▼

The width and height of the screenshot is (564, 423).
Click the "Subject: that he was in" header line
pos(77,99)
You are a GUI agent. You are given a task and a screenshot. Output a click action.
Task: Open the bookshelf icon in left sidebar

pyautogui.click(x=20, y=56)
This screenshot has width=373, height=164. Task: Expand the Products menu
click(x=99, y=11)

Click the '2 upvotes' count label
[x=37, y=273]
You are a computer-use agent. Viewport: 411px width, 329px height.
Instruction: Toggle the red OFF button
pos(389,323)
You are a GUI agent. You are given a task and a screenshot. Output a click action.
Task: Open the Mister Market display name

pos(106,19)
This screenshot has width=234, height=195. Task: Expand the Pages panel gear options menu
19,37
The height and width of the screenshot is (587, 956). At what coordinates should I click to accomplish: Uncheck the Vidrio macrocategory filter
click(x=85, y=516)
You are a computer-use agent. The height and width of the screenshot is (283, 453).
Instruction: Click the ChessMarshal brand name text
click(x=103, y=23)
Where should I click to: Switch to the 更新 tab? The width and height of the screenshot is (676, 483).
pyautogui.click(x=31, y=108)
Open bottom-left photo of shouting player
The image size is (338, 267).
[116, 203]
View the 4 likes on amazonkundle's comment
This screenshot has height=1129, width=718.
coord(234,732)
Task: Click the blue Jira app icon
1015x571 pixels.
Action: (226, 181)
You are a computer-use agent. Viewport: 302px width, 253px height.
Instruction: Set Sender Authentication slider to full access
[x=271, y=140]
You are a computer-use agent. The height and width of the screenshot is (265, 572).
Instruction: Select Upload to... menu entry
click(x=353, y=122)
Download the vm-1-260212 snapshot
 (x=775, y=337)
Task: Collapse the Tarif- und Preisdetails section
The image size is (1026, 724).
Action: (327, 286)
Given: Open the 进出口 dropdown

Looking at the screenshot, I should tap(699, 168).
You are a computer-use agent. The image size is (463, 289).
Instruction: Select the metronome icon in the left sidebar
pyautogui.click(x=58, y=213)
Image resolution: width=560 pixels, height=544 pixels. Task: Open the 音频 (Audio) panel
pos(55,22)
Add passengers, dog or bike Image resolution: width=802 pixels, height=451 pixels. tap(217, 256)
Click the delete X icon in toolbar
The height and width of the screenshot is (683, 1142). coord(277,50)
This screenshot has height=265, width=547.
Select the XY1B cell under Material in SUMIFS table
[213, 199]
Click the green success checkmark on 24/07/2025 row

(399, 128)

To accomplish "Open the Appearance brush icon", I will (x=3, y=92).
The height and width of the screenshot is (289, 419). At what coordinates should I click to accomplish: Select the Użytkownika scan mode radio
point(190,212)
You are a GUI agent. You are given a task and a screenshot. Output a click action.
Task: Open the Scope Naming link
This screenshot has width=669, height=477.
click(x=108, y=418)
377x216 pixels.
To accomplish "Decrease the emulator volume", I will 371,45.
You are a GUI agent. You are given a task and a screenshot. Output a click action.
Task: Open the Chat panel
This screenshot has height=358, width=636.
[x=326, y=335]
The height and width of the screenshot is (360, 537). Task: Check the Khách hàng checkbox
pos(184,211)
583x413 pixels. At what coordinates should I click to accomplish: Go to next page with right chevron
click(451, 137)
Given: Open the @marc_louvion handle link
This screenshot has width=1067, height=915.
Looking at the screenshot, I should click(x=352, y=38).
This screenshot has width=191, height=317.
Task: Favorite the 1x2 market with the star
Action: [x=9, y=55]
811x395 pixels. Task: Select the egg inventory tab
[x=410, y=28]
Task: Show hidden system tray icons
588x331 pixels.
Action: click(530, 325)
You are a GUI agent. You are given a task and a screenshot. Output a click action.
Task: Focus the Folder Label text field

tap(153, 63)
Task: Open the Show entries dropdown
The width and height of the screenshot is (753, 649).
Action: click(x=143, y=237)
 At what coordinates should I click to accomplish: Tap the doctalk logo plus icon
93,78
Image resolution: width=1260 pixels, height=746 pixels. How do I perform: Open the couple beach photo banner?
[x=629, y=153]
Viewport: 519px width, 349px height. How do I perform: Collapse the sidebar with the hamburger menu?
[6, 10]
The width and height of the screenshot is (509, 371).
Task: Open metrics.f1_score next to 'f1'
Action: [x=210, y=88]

▲

__WHAT YOU NEED TO DO__:
Print out the whole of the material above exactly.

__OUTPUT__:
The width and height of the screenshot is (564, 423).
Click the "Subject: that he was in" header line
pos(77,99)
You are a GUI agent. You are given a task and a screenshot. Output a click action.
Task: Open the bookshelf icon in left sidebar

pyautogui.click(x=20, y=56)
This screenshot has width=373, height=164. Task: Expand the Products menu
click(x=99, y=11)

Click the '2 upvotes' count label
[x=37, y=273]
You are a computer-use agent. Viewport: 411px width, 329px height.
Instruction: Toggle the red OFF button
pos(389,323)
You are a GUI agent. You are given a task and a screenshot. Output a click action.
Task: Open the Mister Market display name

pos(106,19)
This screenshot has width=234, height=195. Task: Expand the Pages panel gear options menu
19,37
The height and width of the screenshot is (587, 956). At what coordinates should I click to accomplish: Uncheck the Vidrio macrocategory filter
click(x=85, y=516)
You are a computer-use agent. The height and width of the screenshot is (283, 453).
Instruction: Click the ChessMarshal brand name text
click(x=103, y=23)
Where should I click to: Switch to the 更新 tab? The width and height of the screenshot is (676, 483).
pyautogui.click(x=31, y=108)
Open bottom-left photo of shouting player
The image size is (338, 267).
[116, 203]
View the 4 likes on amazonkundle's comment
This screenshot has height=1129, width=718.
coord(234,732)
Task: Click the blue Jira app icon
1015x571 pixels.
Action: (226, 181)
You are a computer-use agent. Viewport: 302px width, 253px height.
Instruction: Set Sender Authentication slider to full access
[x=271, y=140]
You are a computer-use agent. The height and width of the screenshot is (265, 572).
Instruction: Select Upload to... menu entry
click(x=353, y=122)
Download the vm-1-260212 snapshot
 (x=775, y=337)
Task: Collapse the Tarif- und Preisdetails section
The image size is (1026, 724).
Action: (327, 286)
Given: Open the 进出口 dropdown

Looking at the screenshot, I should tap(699, 168).
You are a computer-use agent. The image size is (463, 289).
Instruction: Select the metronome icon in the left sidebar
pyautogui.click(x=58, y=213)
Image resolution: width=560 pixels, height=544 pixels. Task: Open the 音频 (Audio) panel
pos(55,22)
Add passengers, dog or bike Image resolution: width=802 pixels, height=451 pixels. tap(217, 256)
Click the delete X icon in toolbar
The height and width of the screenshot is (683, 1142). coord(277,50)
This screenshot has height=265, width=547.
Select the XY1B cell under Material in SUMIFS table
[213, 199]
Click the green success checkmark on 24/07/2025 row

(399, 128)

To accomplish "Open the Appearance brush icon", I will (x=3, y=92).
The height and width of the screenshot is (289, 419). At what coordinates should I click to accomplish: Select the Użytkownika scan mode radio
point(190,212)
You are a GUI agent. You are given a task and a screenshot. Output a click action.
Task: Open the Scope Naming link
This screenshot has width=669, height=477.
click(x=108, y=418)
377x216 pixels.
To accomplish "Decrease the emulator volume", I will 371,45.
You are a GUI agent. You are given a task and a screenshot. Output a click action.
Task: Open the Chat panel
This screenshot has height=358, width=636.
[x=326, y=335]
The height and width of the screenshot is (360, 537). Task: Check the Khách hàng checkbox
pos(184,211)
583x413 pixels. At what coordinates should I click to accomplish: Go to next page with right chevron
click(451, 137)
Given: Open the @marc_louvion handle link
This screenshot has width=1067, height=915.
Looking at the screenshot, I should click(x=352, y=38).
This screenshot has width=191, height=317.
Task: Favorite the 1x2 market with the star
Action: [x=9, y=55]
811x395 pixels. Task: Select the egg inventory tab
[x=410, y=28]
Task: Show hidden system tray icons
588x331 pixels.
Action: click(530, 325)
You are a GUI agent. You are given a task and a screenshot. Output a click action.
Task: Focus the Folder Label text field

tap(153, 63)
Task: Open the Show entries dropdown
The width and height of the screenshot is (753, 649).
Action: click(x=143, y=237)
 At what coordinates should I click to accomplish: Tap the doctalk logo plus icon
93,78
Image resolution: width=1260 pixels, height=746 pixels. How do I perform: Open the couple beach photo banner?
[x=629, y=153]
Viewport: 519px width, 349px height. How do I perform: Collapse the sidebar with the hamburger menu?
[6, 10]
The width and height of the screenshot is (509, 371).
Task: Open metrics.f1_score next to 'f1'
Action: [x=210, y=88]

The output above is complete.